La mobilisation actuelle rappelle le magnifique mouvement de grève des infirmières de 1988, qui était massivement soutenu dans la population. Les revendications portaient notamment sur les salaires et la reconnaissance au travail. Parmi les mots d’ordre : « Ni bonnes, ni nonnes, ni connes ». 100 000 grévistes manifestèrent ce 29 septembre, à Paris. Le gouvernement « socialiste » de l’époque a dû céder sur une partie des revendications.

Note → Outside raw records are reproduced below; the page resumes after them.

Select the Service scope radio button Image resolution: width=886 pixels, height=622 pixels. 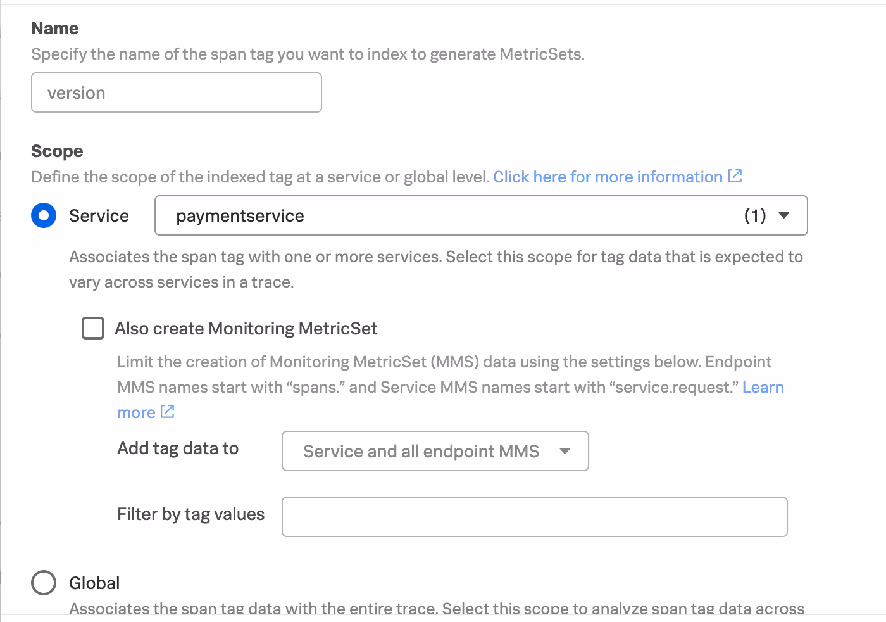coord(44,216)
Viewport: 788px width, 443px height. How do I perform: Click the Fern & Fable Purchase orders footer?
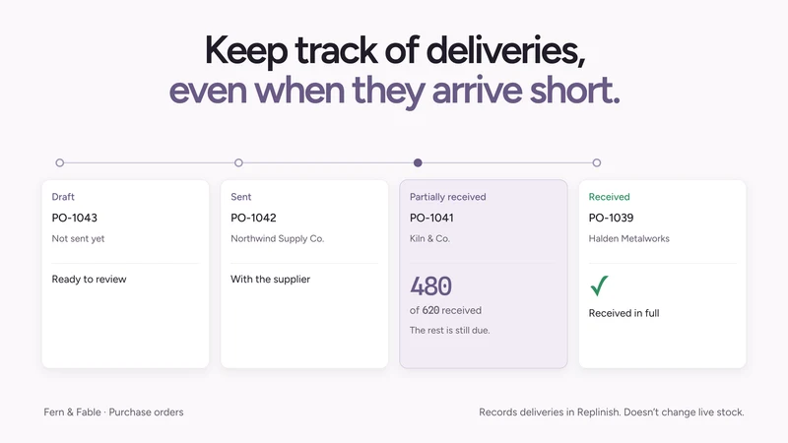(x=113, y=412)
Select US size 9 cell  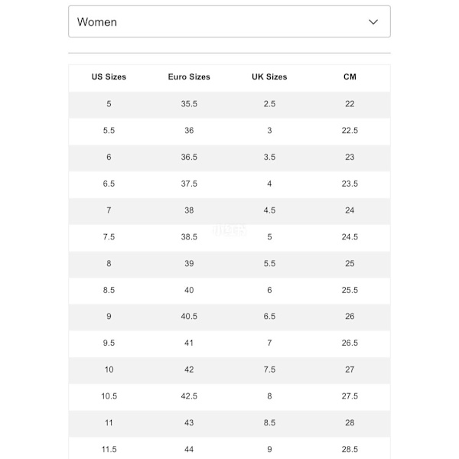point(109,317)
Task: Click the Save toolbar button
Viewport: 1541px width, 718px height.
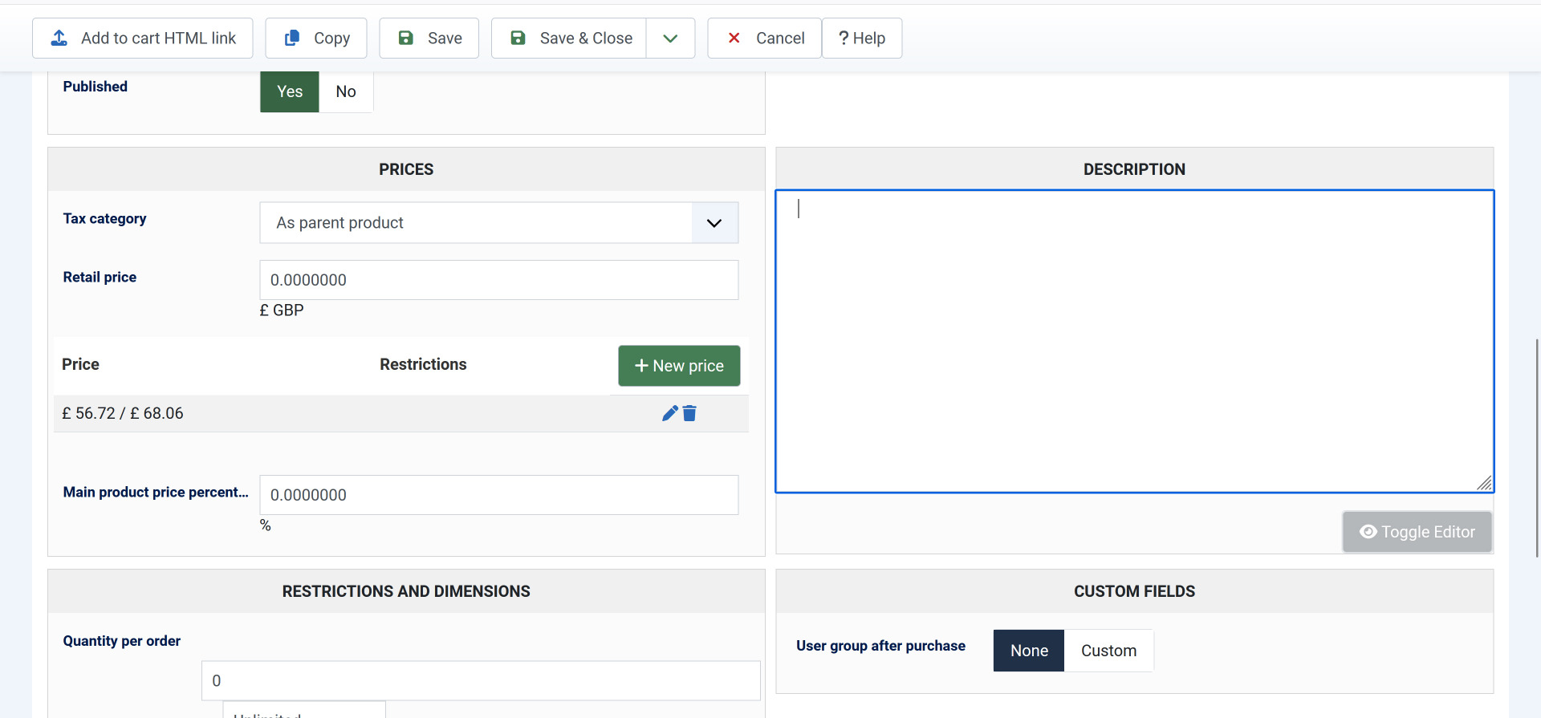Action: 429,39
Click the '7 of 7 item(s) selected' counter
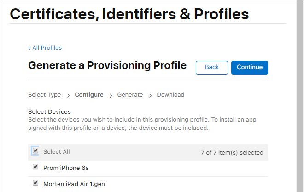The height and width of the screenshot is (192, 304). pyautogui.click(x=232, y=152)
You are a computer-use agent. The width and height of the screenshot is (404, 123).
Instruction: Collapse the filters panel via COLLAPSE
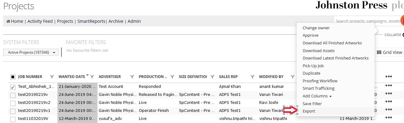(393, 35)
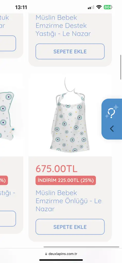Tap the Wi-Fi status icon
This screenshot has height=263, width=122.
(99, 7)
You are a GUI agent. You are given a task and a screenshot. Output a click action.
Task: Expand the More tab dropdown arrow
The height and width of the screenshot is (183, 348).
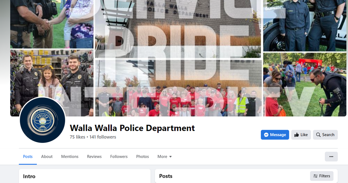click(x=171, y=157)
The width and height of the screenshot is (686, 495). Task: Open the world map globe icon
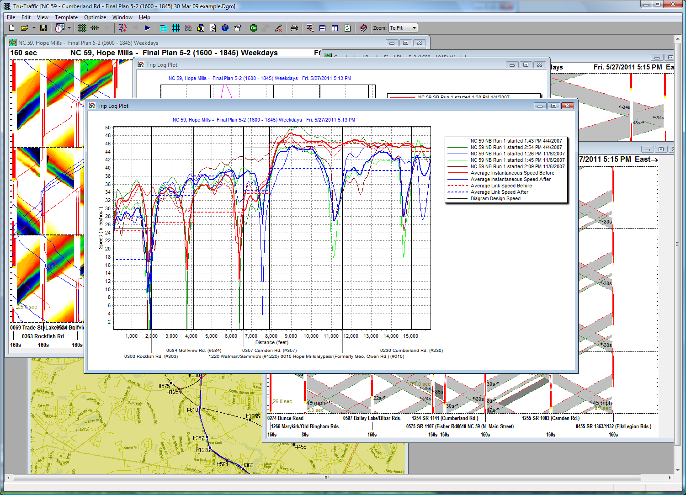[224, 28]
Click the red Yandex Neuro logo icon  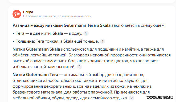coord(17,14)
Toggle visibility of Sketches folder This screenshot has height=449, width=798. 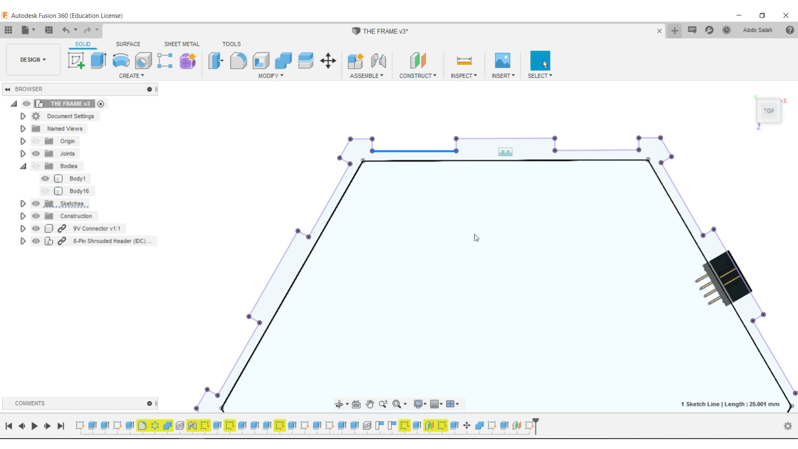36,203
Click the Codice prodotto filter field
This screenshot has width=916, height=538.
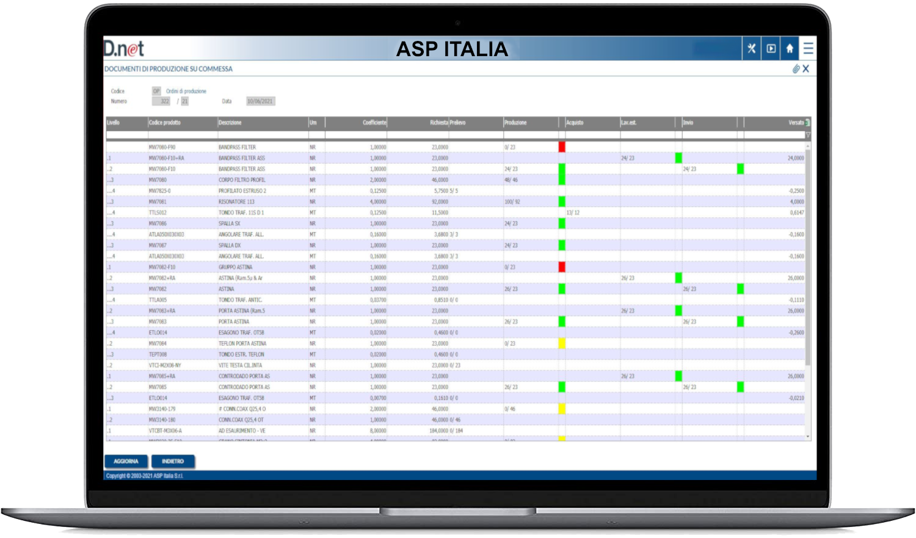coord(182,135)
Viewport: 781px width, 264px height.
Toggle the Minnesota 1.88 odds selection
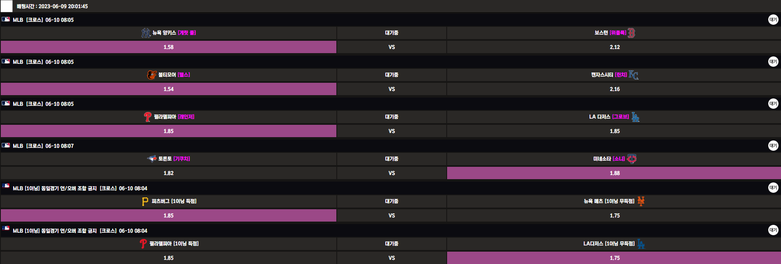(614, 173)
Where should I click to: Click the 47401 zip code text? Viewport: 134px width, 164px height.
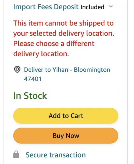point(33,79)
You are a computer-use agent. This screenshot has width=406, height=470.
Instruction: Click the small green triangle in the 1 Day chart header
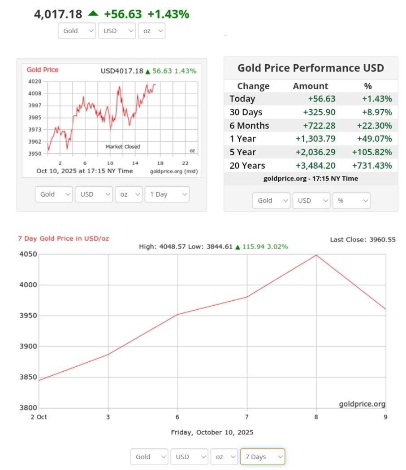[x=147, y=71]
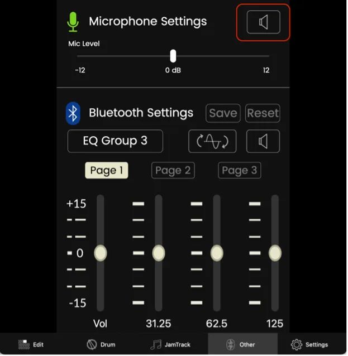This screenshot has height=356, width=348.
Task: Click the blue Bluetooth icon
Action: click(x=73, y=113)
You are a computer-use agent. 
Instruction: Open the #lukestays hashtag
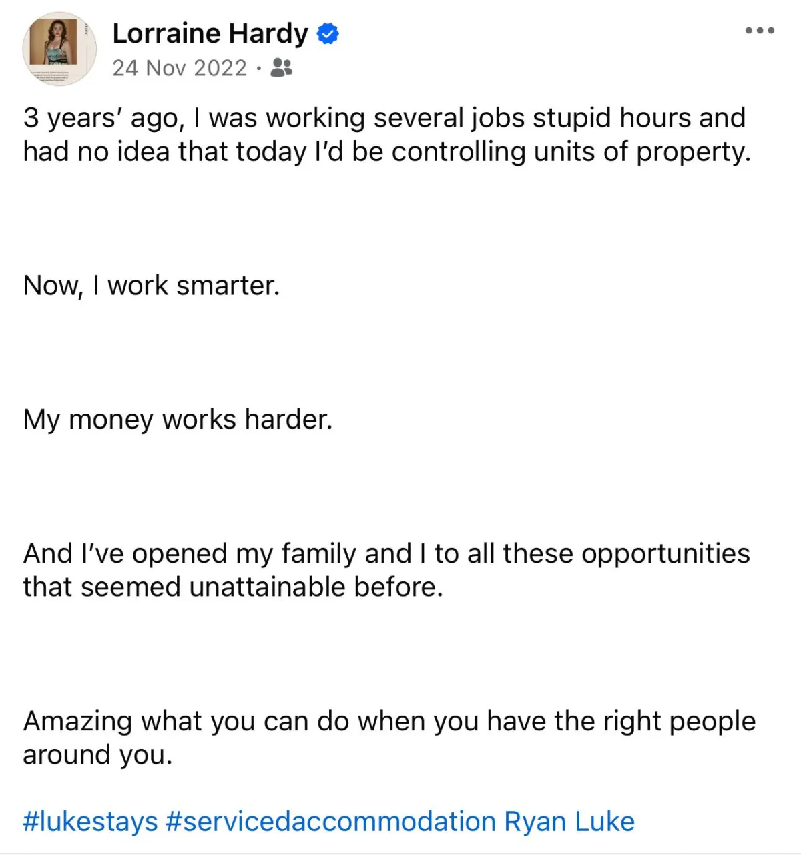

Ceci dit, il y a une différence importante entre 1988 et aujourd’hui. A la fin des années 80, le capitalisme français ne traversait pas une crise aussi profonde qu’actuellement. Face à un mouvement sectoriel d’ampleur, les gouvernements étaient disposés à céder. Aujourd’hui, la crise du capitalisme renforce la détermination de la classe dirigeante et de ses gouvernements.

En conséquence, on ne peut les faire reculer qu’en les menaçant d’un mouvement général de la classe ouvrière. Au lieu de multiplier les « journées d’action » ponctuelles et par secteurs, les directions confédérales doivent s’appuyer sur la combativité des urgentistes pour préparer un mouvement de grève reconductible embrassant un maximum de secteurs du public et du privé.